Écrire, comme peindre ou toute autre activité créatrice, vise avant tout à répondre à un besoin, à une exigence, voire à combler un manque existentiel. S’y consacrer requiert un engagement personnel inconditionnel. Un engagement de tous les instants.
Lorsqu’en apparence – et peut-être davantage dans ces cas-là – on semble libéré de ce besoin viscéral, de ce désir d’une vie augmentée que seule la confrontation avec ce qui est plus grand que soi peut combler, ce besoin n’en devient que plus fort. L’écrivain, comme tout autre artiste, n’a d’autre choix que d’accepter de se mesurer chaque jour à ses propres limites, à ses propres manques et défaillances, et de se répéter que la persévérance demeure la seule issue possible. Comme le souligne Jonathan Harnois, dans la correspondance échangée avec Robert Lalonde au cours d’une année et qui a pour titre Tu me rappelles un souffle1, « l’insuffisance assumée est préférable à la plénitude feinte ».

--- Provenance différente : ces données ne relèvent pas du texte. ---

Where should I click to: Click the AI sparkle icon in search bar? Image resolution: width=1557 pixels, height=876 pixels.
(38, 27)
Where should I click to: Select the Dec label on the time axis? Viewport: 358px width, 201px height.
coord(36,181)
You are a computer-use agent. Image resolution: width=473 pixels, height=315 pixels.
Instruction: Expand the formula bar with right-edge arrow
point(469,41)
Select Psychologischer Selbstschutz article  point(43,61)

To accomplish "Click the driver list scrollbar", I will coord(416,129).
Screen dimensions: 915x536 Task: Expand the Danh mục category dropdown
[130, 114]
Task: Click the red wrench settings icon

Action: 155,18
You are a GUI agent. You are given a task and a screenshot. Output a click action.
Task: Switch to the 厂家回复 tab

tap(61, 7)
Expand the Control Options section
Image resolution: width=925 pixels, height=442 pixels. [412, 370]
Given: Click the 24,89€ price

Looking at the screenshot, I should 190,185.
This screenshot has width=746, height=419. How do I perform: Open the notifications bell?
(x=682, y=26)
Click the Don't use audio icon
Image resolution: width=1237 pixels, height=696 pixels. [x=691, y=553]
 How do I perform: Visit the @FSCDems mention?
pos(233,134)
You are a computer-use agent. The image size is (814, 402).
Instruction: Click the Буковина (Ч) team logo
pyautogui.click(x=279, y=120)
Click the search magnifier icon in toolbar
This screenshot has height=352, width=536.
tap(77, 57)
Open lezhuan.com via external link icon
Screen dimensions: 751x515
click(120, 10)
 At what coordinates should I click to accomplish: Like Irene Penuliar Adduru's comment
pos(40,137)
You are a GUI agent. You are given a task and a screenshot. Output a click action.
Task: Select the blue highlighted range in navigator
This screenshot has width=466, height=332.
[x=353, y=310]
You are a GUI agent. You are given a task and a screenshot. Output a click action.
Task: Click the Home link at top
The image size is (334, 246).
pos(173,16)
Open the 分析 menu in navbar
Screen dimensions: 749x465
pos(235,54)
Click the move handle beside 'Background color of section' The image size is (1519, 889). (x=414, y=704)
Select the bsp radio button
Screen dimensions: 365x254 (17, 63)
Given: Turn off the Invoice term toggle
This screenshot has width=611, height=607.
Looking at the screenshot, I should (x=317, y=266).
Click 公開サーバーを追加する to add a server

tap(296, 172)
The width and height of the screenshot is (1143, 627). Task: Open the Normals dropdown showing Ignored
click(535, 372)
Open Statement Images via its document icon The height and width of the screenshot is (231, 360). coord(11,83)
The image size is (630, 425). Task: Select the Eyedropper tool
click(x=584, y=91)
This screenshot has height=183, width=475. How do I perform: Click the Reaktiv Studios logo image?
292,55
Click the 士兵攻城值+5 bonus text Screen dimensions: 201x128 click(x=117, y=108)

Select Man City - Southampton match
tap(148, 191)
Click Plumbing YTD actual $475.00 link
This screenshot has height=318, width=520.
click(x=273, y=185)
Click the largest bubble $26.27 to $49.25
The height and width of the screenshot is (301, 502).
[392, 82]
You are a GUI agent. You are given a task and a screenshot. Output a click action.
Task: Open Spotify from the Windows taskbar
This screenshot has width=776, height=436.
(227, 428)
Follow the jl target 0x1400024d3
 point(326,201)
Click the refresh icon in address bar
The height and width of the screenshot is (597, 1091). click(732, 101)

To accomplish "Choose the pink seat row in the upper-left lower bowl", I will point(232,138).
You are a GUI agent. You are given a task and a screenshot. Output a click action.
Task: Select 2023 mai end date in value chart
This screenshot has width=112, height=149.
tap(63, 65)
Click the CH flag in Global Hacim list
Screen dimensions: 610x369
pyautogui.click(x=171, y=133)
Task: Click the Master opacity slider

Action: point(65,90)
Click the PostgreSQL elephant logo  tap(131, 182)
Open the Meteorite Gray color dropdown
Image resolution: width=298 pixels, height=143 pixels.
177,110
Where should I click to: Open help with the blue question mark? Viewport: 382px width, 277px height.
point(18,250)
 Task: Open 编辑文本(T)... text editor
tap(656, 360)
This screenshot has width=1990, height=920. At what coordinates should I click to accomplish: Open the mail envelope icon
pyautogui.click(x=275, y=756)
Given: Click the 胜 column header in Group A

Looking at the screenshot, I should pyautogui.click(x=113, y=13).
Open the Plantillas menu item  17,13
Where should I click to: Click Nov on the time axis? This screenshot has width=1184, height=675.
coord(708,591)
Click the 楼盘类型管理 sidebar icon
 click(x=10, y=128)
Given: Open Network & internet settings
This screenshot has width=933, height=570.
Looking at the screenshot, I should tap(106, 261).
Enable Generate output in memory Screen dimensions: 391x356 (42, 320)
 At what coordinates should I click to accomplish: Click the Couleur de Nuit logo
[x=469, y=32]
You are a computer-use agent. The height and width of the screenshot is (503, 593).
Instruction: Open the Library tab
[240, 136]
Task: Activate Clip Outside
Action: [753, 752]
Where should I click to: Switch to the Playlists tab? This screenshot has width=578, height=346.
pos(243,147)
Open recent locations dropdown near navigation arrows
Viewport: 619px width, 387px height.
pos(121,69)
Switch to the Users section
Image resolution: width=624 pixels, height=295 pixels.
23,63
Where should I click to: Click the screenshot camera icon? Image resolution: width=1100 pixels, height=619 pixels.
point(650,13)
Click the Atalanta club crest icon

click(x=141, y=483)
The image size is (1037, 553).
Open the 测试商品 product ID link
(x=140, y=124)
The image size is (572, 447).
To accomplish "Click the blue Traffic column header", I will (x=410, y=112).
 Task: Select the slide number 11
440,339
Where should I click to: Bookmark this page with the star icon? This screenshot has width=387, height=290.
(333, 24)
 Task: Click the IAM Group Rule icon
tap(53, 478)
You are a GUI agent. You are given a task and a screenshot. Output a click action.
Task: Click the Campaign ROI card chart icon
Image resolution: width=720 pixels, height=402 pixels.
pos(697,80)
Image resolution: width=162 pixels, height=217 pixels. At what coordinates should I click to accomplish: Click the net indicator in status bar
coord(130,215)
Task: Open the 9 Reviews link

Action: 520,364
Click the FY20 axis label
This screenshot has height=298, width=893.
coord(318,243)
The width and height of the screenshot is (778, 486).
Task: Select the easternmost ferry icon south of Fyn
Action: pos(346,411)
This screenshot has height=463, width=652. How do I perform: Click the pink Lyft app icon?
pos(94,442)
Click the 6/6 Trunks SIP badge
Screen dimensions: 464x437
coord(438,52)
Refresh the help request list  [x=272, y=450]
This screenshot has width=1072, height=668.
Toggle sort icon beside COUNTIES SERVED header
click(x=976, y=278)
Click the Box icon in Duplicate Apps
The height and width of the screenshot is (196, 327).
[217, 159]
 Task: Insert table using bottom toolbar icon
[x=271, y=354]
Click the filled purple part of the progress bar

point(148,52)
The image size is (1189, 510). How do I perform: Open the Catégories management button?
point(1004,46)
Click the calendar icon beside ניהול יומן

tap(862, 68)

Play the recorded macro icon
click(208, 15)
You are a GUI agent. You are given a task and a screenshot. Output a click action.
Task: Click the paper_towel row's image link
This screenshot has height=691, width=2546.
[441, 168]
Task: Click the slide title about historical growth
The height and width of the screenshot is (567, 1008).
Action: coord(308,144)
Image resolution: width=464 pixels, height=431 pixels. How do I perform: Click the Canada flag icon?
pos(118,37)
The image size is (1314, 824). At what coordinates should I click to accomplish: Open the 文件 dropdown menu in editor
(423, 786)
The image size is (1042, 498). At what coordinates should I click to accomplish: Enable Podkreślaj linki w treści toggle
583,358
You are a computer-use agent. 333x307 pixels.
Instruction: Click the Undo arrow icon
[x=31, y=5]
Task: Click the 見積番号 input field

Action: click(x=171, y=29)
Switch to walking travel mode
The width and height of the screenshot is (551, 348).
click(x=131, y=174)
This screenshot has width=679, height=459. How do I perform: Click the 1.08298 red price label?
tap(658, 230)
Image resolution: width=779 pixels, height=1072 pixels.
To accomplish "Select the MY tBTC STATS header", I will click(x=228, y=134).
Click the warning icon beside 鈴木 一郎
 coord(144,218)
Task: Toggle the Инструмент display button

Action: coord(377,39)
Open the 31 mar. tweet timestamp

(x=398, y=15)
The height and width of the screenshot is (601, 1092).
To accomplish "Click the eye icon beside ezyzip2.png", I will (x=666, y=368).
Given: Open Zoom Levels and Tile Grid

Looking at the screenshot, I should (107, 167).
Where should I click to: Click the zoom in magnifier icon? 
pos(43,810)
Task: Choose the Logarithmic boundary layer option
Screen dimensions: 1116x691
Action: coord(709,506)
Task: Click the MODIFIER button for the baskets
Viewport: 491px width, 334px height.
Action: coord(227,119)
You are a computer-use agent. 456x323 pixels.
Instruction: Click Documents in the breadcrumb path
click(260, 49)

C’est à la fin d’un repas qui les réunit après une trop longue absence, un intervalle indépendant de leur volonté, au moment où l’on voit apparaître dans l’espace public des gens masqués et se multiplier les gestes barrières pour soi-disant se protéger les uns des autres, que le désir de rapprochement s’impose aux deux écrivains qui désirent poursuivre leur échange fraternel. L’impulsion vient de Robert Lalonde, qui s’apprête à publier La reconstruction du paradis, le carnet qui lui permet de renaître après qu’un incendie eut détruit la maison qu’il habitait avec sa conjointe depuis plus de 40 ans. Tout ce qu’elle contenait est réduit en cendres. Jonathan Harnois, qui sent battre en lui, comme il l’exprime, « l’aile des mots fragile »,s’empresse de répondre présent lorsque l’idée d’entreprendre cette correspondance jaillit dans l’esprit de son aîné. S’ouvre alors un nouveau chemin que tous deux décident d’emprunter, de débroussailler avec leurs mots et leurs élans spontanés. L’échange prend aussitôt forme et s’invente d’une missive à l’autre en pleine liberté, « dans une sorte de jeunesse à la fois fragile et indestructible ». Sans égard au rôle que chacun endosse, mentor ou disciple, les deux épistoliers y trouvent leur compte, et les courriels qui s’ensuivent se déclinent sur le mode du partage, de la complicité et de l’amitié. Bien sûr, la pratique de l’écriture – avec l’investissement, le devoir d’honnêteté qu’elle impose et exige à tout moment – demeure l’assise sur laquelle se construit cette correspondance atypique où chacun à son tour tend un miroir à l’autre : « [T]u m’écris comme peut-être je t’écris. Tes mots me disent, comme peut-être les miens t’épellent ». Si Jonathan Harnois avoue avoir besoin de cette filiation littéraire, Robert Lalonde endosse le rôle de guide avec générosité, rappelant en cela que cette correspondance est rapidement devenue un rite fraternel. « En nous extirpant de nos solitudes respectives, précisent-ils d’entrée de jeu, elle nous a permis de réaliser que l’autre est parfois un raccourci vers soi-même. »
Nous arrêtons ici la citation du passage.